Provided passage>
You are viewing a plain text version of this content. The canonical link for it is here.
Posted to dev@hbase.apache.org by Jonathan Gray <jg...@apache.org> on 2010/10/21 01:44:06 UTC

Review Request: Stale reads from ZK can break the atomic CAS operations we have in ZKAssign

-----------------------------------------------------------
This is an automatically generated e-mail. To reply, visit:
http://review.cloudera.org/r/1056/
-----------------------------------------------------------

Review request for hbase, Todd Lipcon and stack.


Summary
-------

Adds a sync(path) operation into ZKW and three calls into it from the CAS operations in ZKAssign.


This addresses bug HBASE-3136.
    http://issues.apache.org/jira/browse/HBASE-3136


Diffs
-----

  trunk/src/main/java/org/apache/hadoop/hbase/zookeeper/ZKAssign.java 1025790 
  trunk/src/main/java/org/apache/hadoop/hbase/zookeeper/ZooKeeperWatcher.java 1025790 

Diff: http://review.cloudera.org/r/1056/diff


Testing
-------

Still need to test more.  I'm not sure it's possible (or feasible in a reasonable amount of time) to make a unit test for this.  We'd probably need to dig into ZK or mock the hell out of stuff.


Thanks,

Jonathan


Re: Review Request: Stale reads from ZK can break the atomic CAS operations we have in ZKAssign

Posted by Jonathan Gray <jg...@apache.org>.

> On 2010-10-20 16:49:52, Todd Lipcon wrote:
> > seems OK, but we're adding couple extra ms of latency here on all of these calls. Is that going to be expensive for assigning lots of regions?
> > It seems we should be optimistic, and only really need to sync if we see unexpected state or the checked put fails?
> 
> Jonathan Gray wrote:
>     Yeah, gave that a quick shot.  It's not easy (the code gets messy quick so it needs to be well thought out).

Collected data>
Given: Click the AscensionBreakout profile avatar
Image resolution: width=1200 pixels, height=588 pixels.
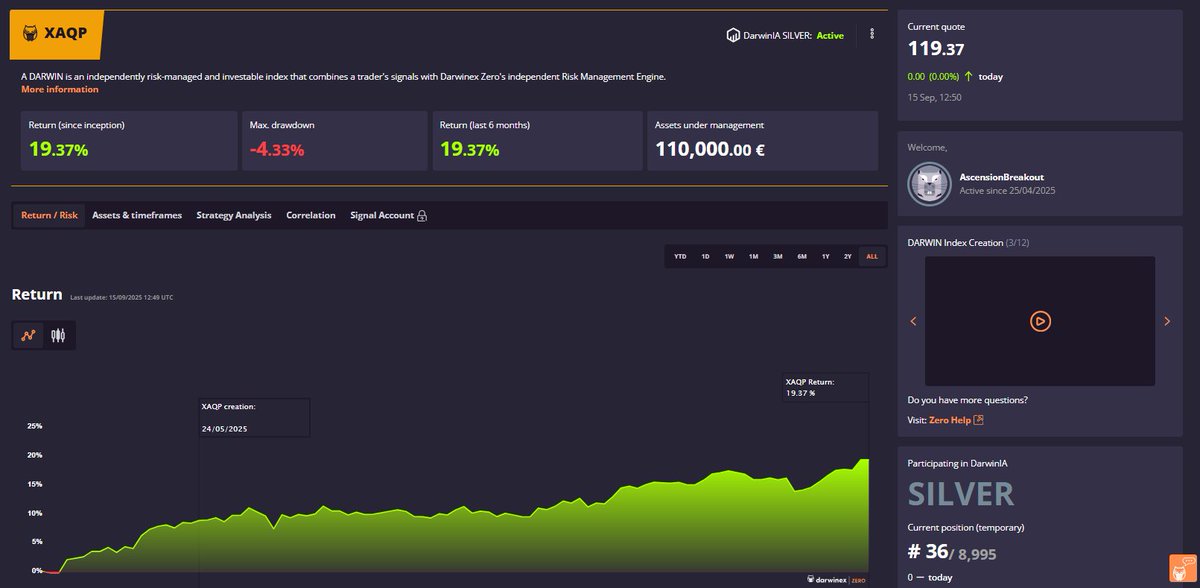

Task set>
(a) Which bug does the ZKAssign review request say the change addresses?
(b) Extend the ZKAssign review thread past its last line.
None of the material is needed here.

Responses by task>
(a) HBASE-3136.

(b)
>     
>     I'd like to commit this and we can open another jira to deal with the optimistic approach.
> 
> Todd Lipcon wrote:
>     OK, that sounds good by me. We'll fix the perf issue in a follow-up.
>     
>     Would still like Stack to review, I don't know the master code well enough to know if any other places might be missing, but I agree in concept :)

Cool.  I'm kicking off a test suite run with this patch and my hbck patch right now as well.

HBASE-3137 filed for perf improvements.


- Jonathan


-----------------------------------------------------------
This is an automatically generated e-mail. To reply, visit:
http://review.cloudera.org/r/1056/#review1590
-----------------------------------------------------------


On 2010-10-20 16:47:05, Jonathan Gray wrote:
> 
> -----------------------------------------------------------
> This is an automatically generated e-mail. To reply, visit:
> http://review.cloudera.org/r/1056/
> -----------------------------------------------------------
> 
> (Updated 2010-10-20 16:47:05)
> 
> 
> Review request for hbase, Todd Lipcon and stack.
> 
> 
> Summary
> -------
> 
> Adds a sync(path) operation into ZKW and three calls into it from the CAS operations in ZKAssign.
> 
> 
> This addresses bug HBASE-3136.
>     http://issues.apache.org/jira/browse/HBASE-3136
> 
> 
> Diffs
> -----
> 
>   trunk/src/main/java/org/apache/hadoop/hbase/zookeeper/ZKAssign.java 1025790 
>   trunk/src/main/java/org/apache/hadoop/hbase/zookeeper/ZooKeeperWatcher.java 1025790 
> 
> Diff: http://review.cloudera.org/r/1056/diff
> 
> 
> Testing
> -------
> 
> Still need to test more.  I'm not sure it's possible (or feasible in a reasonable amount of time) to make a unit test for this.  We'd probably need to dig into ZK or mock the hell out of stuff.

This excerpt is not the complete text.